How to solve this issue?
Upvotes: 2
Views: 708
Reputation: 3283
I've found the solution: to manage properly the package dependence, the google-cloud-storage library needs to be included via --properties=spark.jars.packages=<MAVEN_COORDINATES>
, as shown in https://cloud.google.com/dataproc/docs/guides/manage-spark-dependencies . In my case this means
gcloud dataproc jobs submit spark --class DEV.TrialGCS \
--jars target/scala-2.12/trialgcs_2.12-0.0.1.jar \
--cluster <CLUSTERNAME> --region=<REGIONNAME> \
--properties=spark.jars.packages="com.google.cloud:google-cloud-storage:1.113.15"
When multiple maven coordinates for packages or multiple properties are necessary, it is necessary to escape the string: https://cloud.google.com/sdk/gcloud/reference/topic/escaping
For instance, for google-cloud-storage and kafka:
--properties=^#^spark.jars.packages=com.google.cloud:google-cloud-storage:1.113.15,org.apache.spark:spark-sql-kafka-0-10_2.12:3.0.1,io#spark.executor.extraClassPath=org.apache.kafka_kafka-clients-2.4.1.jar#spark.driver.extraClassPath=org.apache.kafka_kafka-clients-2.4.1.jar
Upvotes: 1
Reputation: 561
If it's ensured that you've the dependent jar in the driver machine, you can add the jars in the class path explicitly.

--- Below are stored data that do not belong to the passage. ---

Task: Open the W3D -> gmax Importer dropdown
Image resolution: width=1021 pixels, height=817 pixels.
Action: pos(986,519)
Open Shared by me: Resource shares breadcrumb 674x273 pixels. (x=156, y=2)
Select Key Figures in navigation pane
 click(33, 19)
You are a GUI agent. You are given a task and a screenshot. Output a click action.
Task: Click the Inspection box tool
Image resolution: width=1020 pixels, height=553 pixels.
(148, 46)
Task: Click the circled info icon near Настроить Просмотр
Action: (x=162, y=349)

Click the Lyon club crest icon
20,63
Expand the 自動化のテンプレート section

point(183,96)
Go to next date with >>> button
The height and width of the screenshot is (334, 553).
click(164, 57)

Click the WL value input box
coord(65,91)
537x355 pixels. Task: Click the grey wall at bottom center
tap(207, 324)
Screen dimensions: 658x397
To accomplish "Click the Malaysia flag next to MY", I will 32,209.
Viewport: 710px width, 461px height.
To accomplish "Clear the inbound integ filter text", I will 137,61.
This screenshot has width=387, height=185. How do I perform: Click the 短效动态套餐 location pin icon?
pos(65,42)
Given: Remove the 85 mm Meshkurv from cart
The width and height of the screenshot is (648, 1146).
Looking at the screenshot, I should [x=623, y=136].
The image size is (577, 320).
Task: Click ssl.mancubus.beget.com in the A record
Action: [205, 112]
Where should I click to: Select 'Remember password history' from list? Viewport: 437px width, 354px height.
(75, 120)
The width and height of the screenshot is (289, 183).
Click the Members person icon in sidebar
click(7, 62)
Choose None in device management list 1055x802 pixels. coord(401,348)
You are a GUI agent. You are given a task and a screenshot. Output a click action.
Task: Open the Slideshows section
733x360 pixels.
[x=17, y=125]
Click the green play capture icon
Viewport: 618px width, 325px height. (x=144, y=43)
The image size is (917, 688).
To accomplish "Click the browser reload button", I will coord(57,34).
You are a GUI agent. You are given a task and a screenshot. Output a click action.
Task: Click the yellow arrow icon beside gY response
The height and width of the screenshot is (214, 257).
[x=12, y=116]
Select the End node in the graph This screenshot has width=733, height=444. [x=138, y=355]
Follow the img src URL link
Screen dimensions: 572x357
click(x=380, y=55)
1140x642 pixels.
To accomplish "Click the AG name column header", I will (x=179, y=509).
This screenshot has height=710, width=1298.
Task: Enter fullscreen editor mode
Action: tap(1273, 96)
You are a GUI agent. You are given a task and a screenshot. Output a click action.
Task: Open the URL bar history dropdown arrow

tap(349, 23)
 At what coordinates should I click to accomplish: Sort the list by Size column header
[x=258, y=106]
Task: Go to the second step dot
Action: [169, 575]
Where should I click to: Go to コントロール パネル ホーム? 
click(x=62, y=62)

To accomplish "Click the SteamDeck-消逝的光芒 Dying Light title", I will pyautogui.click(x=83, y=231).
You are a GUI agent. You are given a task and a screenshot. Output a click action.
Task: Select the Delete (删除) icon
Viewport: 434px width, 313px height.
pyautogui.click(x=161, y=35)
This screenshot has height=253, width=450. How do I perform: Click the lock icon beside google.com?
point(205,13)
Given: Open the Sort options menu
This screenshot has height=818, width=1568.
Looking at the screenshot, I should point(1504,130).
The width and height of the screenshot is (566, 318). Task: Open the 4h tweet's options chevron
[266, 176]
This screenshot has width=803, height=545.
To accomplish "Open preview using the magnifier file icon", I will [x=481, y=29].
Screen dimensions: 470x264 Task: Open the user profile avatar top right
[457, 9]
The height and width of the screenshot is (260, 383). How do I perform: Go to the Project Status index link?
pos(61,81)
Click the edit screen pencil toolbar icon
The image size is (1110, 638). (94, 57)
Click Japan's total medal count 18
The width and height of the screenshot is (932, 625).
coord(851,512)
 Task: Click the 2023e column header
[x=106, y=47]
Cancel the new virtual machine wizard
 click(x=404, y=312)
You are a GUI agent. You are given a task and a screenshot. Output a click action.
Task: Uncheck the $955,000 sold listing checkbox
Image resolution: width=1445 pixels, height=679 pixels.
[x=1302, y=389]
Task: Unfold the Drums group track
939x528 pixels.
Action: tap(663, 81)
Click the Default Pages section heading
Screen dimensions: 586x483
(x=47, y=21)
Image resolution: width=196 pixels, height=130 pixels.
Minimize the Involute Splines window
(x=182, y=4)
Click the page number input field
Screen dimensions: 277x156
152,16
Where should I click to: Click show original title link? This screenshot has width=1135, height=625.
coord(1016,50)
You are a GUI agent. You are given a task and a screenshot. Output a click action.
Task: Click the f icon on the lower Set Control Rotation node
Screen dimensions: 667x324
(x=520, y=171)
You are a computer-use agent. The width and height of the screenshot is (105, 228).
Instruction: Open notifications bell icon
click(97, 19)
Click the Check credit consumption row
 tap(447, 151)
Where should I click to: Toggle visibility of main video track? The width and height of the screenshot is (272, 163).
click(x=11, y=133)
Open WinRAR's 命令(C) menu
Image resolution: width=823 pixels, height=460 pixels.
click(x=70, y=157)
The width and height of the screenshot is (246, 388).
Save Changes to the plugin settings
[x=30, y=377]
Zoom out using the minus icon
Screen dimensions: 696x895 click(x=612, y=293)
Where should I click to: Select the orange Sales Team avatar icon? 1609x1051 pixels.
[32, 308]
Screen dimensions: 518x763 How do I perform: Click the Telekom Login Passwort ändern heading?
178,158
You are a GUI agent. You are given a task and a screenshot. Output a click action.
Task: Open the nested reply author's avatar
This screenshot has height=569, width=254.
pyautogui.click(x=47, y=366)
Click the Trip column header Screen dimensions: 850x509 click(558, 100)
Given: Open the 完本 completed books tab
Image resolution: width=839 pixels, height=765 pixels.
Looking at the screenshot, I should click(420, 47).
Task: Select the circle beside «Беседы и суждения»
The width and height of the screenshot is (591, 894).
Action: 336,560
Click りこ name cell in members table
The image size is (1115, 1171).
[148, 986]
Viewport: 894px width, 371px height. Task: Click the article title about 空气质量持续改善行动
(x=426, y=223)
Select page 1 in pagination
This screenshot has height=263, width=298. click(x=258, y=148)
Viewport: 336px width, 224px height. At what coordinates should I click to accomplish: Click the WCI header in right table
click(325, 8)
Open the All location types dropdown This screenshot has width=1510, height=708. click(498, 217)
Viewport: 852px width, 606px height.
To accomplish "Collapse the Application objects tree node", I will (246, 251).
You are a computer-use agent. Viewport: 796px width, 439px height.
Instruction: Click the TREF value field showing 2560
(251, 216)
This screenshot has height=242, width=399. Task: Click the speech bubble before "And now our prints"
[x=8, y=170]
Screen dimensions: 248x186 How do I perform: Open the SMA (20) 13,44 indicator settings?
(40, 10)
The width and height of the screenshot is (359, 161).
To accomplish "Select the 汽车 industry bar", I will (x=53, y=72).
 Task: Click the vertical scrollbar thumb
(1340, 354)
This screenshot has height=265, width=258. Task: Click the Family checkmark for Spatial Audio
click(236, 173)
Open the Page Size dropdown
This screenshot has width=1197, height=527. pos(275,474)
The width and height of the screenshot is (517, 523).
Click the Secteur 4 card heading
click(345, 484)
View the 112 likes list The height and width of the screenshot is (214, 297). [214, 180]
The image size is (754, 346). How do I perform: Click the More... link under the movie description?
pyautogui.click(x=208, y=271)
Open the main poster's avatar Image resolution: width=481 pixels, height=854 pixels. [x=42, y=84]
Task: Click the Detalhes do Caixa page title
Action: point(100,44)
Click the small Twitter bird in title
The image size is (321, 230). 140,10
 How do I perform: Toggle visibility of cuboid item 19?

You can try by the following command,
gcloud dataproc jobs submit spark \
--class DEV.TrialGCS \
--properties spark.driver.extraClassPath=<comma seperated full path of jars>,spark.jars.packages=com.google.cloud:google-cloud-storage:1.113.15 \
--cluster <CLUSTERNAME> --region=<REGIONNAME>
Upvotes: 1